* ABOUT THIS EXERCISE: Copy out exactly the lines from the start of the data to the line containing "Given: Open the System settings category". Include both.

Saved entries
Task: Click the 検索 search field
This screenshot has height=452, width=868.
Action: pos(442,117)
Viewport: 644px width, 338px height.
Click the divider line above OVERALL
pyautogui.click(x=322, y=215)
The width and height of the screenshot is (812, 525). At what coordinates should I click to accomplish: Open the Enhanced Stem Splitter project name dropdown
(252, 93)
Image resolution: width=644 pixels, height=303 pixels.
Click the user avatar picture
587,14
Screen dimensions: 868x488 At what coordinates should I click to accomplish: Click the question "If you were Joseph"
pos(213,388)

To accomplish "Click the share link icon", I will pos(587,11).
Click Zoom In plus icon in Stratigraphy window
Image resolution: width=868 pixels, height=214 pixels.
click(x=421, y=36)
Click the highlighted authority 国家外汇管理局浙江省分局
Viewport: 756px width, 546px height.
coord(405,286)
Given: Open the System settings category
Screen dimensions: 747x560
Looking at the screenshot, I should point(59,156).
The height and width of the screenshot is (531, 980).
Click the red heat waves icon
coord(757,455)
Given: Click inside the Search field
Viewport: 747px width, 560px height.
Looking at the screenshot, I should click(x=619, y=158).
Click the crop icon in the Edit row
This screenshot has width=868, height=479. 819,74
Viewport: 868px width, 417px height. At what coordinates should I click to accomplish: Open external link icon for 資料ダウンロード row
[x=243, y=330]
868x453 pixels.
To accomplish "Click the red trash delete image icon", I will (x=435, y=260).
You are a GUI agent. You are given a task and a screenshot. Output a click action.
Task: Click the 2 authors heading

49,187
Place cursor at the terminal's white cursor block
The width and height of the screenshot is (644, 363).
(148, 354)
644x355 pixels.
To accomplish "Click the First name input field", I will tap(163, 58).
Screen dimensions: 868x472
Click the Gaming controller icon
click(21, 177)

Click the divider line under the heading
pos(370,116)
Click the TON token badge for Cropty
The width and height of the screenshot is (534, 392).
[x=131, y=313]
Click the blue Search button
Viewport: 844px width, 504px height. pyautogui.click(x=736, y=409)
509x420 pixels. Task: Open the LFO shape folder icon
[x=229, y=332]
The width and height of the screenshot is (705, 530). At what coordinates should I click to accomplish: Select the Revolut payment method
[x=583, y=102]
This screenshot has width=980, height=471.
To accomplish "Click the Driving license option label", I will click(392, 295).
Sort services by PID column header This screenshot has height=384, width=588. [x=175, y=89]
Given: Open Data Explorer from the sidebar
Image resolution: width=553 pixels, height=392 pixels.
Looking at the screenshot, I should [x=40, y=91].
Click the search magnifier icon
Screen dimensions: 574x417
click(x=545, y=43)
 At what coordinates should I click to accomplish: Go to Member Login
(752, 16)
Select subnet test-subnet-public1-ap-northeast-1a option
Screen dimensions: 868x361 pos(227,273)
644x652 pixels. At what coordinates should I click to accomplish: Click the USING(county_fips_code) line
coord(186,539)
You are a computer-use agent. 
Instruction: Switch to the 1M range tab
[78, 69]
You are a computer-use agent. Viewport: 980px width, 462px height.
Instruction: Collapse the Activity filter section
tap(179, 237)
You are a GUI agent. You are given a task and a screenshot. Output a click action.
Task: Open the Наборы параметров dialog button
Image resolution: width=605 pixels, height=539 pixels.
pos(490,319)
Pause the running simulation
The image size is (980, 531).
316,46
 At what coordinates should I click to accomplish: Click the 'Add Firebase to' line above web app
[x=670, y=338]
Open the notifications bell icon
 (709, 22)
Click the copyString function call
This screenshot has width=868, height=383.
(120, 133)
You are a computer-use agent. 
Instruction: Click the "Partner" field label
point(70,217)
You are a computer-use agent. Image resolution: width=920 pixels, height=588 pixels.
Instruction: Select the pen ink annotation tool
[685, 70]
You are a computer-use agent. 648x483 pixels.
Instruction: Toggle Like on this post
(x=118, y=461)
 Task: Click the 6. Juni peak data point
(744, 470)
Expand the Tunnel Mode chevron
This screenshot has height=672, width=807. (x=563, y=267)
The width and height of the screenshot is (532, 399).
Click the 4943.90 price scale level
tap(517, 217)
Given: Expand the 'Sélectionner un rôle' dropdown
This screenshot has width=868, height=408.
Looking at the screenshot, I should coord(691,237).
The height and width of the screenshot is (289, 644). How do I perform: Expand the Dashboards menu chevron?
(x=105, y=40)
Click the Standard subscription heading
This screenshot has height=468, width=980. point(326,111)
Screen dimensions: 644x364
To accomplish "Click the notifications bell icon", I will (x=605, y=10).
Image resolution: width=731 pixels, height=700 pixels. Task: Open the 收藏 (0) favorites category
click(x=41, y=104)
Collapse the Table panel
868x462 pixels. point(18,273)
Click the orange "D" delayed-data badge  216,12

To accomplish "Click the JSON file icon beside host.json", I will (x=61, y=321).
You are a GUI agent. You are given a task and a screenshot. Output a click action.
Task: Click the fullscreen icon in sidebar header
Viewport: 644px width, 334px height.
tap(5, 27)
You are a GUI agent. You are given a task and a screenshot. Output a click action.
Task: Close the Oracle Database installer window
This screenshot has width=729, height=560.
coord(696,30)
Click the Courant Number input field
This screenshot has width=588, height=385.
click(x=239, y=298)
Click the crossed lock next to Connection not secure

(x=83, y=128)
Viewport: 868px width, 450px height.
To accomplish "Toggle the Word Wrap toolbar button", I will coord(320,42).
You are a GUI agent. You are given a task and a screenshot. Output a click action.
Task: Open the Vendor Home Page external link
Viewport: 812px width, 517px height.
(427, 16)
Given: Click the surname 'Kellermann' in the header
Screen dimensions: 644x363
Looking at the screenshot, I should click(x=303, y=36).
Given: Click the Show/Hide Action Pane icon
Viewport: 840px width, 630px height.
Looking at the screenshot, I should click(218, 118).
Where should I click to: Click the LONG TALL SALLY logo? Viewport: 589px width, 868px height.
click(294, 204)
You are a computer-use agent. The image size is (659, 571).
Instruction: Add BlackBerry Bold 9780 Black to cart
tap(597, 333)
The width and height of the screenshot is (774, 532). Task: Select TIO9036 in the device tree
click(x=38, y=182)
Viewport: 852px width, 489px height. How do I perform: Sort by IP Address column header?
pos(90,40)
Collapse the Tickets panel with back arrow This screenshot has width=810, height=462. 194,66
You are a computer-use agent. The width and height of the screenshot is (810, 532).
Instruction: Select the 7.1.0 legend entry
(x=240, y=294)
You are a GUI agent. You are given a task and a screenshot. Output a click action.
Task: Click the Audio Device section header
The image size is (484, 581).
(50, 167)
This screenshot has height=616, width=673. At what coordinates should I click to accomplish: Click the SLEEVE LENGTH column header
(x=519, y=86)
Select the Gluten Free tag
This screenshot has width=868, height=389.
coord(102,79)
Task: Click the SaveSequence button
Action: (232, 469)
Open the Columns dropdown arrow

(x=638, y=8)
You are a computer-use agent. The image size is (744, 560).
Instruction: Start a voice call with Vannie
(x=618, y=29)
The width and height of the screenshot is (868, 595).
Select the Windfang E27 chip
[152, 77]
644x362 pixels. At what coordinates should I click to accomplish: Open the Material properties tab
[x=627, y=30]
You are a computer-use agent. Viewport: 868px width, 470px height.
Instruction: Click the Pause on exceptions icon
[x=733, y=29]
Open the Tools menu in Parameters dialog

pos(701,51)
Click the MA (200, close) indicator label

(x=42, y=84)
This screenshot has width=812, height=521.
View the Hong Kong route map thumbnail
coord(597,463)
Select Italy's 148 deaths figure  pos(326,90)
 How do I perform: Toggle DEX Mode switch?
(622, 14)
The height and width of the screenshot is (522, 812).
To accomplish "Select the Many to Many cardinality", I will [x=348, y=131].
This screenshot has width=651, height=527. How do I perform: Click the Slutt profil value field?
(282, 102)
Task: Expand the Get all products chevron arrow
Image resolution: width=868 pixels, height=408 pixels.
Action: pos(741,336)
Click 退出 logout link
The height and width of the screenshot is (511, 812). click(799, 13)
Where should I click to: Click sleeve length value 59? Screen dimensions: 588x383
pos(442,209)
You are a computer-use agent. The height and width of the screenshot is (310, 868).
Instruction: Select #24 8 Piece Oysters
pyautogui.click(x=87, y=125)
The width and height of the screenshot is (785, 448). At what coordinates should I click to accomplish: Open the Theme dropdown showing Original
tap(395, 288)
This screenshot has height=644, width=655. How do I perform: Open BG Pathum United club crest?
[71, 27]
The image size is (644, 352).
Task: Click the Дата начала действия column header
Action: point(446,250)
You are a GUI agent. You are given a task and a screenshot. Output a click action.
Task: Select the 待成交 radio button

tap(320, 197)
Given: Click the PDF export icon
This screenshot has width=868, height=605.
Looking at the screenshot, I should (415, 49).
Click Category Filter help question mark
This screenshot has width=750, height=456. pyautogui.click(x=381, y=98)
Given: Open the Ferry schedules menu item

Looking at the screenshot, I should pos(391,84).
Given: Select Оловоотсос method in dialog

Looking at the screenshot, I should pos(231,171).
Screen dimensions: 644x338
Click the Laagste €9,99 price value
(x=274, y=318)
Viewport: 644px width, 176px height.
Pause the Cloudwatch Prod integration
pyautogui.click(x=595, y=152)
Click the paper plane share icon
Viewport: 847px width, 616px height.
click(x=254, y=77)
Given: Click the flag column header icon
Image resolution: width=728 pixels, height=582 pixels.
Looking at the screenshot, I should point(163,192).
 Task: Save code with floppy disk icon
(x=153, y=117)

* ANSWER AREA:
Task: Click the 検索 search field
This screenshot has height=452, width=868.
Action: pos(442,117)
Viewport: 644px width, 338px height.
Click the divider line above OVERALL
pyautogui.click(x=322, y=215)
The width and height of the screenshot is (812, 525). At what coordinates should I click to accomplish: Open the Enhanced Stem Splitter project name dropdown
(252, 93)
Image resolution: width=644 pixels, height=303 pixels.
Click the user avatar picture
587,14
Screen dimensions: 868x488 At what coordinates should I click to accomplish: Click the question "If you were Joseph"
pos(213,388)

To accomplish "Click the share link icon", I will pos(587,11).
Click Zoom In plus icon in Stratigraphy window
Image resolution: width=868 pixels, height=214 pixels.
click(x=421, y=36)
Click the highlighted authority 国家外汇管理局浙江省分局
Viewport: 756px width, 546px height.
coord(405,286)
Given: Open the System settings category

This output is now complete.